A recent industry conference for tax credit developers brought the issue front and center as some market participants questioned the need for additional low-income housing in the region, where property values have dropped more than 40 percent in two years, based on the benchmark S&P/Case-Shiller Home Price Indices.

Organized by San Francisco-based certified public accounting firm Novogradac & Company, this year’s conference addressed issues affecting low-income housing tax credit developers, such as identifying ways to handle economic challenges, resurrecting stalled projects, and financing structures.

But many South Florida industry watchers aren’t convinced that the local market needs more affordable housing projects. In fact, with a housing glut and devalued properties, experts said more affordable housing could prolong the recovery.
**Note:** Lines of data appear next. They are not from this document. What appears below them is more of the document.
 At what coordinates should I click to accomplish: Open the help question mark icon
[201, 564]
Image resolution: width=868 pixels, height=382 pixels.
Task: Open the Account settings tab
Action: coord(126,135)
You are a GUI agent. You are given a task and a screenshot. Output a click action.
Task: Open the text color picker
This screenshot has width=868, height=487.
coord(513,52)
Consider the sharp declines.

According to the Florida Association of Realtors, median home prices in Fort Lauderdale rose 85 percent between 2003 and 2006, reaching about $370,000 for an average home. Since then, values have been roughly cut in half.

What’s more, Miami alone has produced about 23,000 new condo units since 2003 — and many of them have been foreclosed upon, auctioned or otherwise sold for pennies on the dollar or rented at heavy discounts.
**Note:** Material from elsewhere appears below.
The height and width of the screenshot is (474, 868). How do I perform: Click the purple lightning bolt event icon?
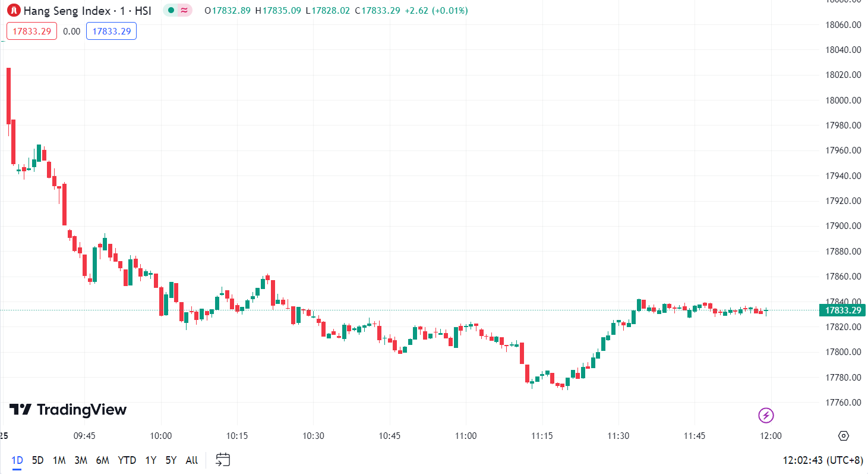[x=766, y=415]
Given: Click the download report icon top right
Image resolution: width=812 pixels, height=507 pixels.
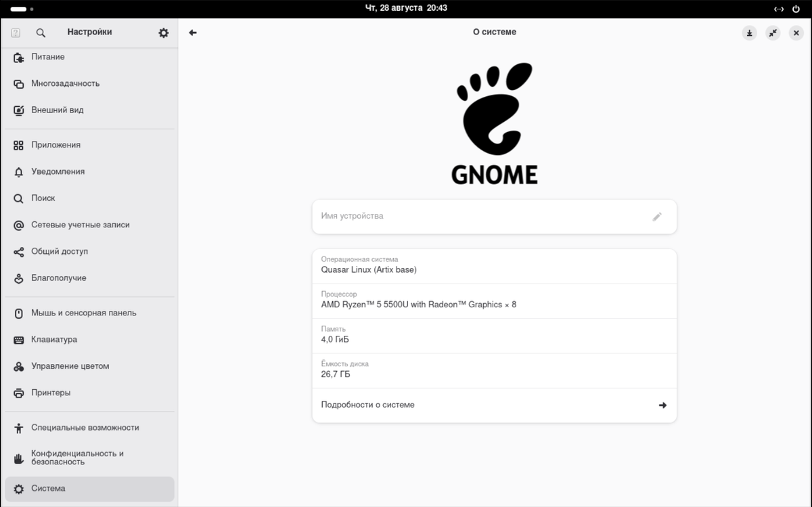Looking at the screenshot, I should coord(749,32).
With all this in mind, Florida Senator Steve Geller, a partner at the Greenspoon Marder law firm in Fort Lauderdale and former chairman of the Florida Senate Committee on Comprehensive Planning, which deals with affordable housing, said he’s still skeptical about the need for new developments to break ground.

“Most affordable housing developers are not active in South Florida and may not be for some time,” Geller said. “The attraction to this type of development used to be low-interest federal loans and state tax benefits available to build low-income housing. Now it makes no sense to build because you can buy properties for less than you can build them, and affordable housing rents, government-assisted or not, are subject to the comp prices.”
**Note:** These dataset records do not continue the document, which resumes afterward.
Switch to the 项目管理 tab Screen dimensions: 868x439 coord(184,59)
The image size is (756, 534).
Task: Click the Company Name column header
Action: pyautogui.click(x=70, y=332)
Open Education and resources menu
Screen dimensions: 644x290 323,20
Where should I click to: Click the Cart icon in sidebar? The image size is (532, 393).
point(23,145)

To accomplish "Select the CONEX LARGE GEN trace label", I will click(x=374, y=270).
Christian Cámara, director of the Florida Insurance Project for the Heartland Institute, a national non-profit research and education organization headquartered in Chicago, agreed: “Affordable housing development in South Florida is all but paralyzed.”

With only $30 million available in the 2009-2010 state budget to subsidize affordable housing projects, developers looking for building opportunities are forced to get creative with funding sources. Miami-based affordable housing developer Carlisle Development Group is finding some success by partnering with local non-profits.

Carlisle recently opened two affordable housing developments, including Miami’s Poinciana Grove, a $23 million community for seniors. The 80-unit high-rise building opened last November and is 100 percent leased. Meanwhile, Carlisle’s Village Allapattah, a $68 million mixed-use 200-unit affordable housing project opened in Miami in December and is also 100 percent occupied.

Carlisle is forging ahead with two new projects: a 100-unit, 10-story high-rise in Miami’s Brownsville Transit Village and phase two of Village Allapattah. Both projects are scheduled to go vertical within the next two to four months — and both projects rely on partnership funding from local non-profits.

Carlisle is partnering with St. Agnes Church in Overtown on the Brownsville project, which also won $15 million in state tax credits. The developer is working with the YMCA Carver as a non-profit partner on Village Allapattah.

Although the environment is more challenging and there has been political and investor second-guessing about the need for affordable housing, Matt Greer, CEO of Carlisle, is confident that the need still exits for affordable housing in South Florida.

“I wouldn’t be moving forward — and the banks and investors wouldn’t be moving forward — if there wasn’t tremendous demand for affordable housing,” Greer said. “We still need workforce housing units that will remain affordable long-term. Affordable housing is an economic development issue that doesn’t go away.”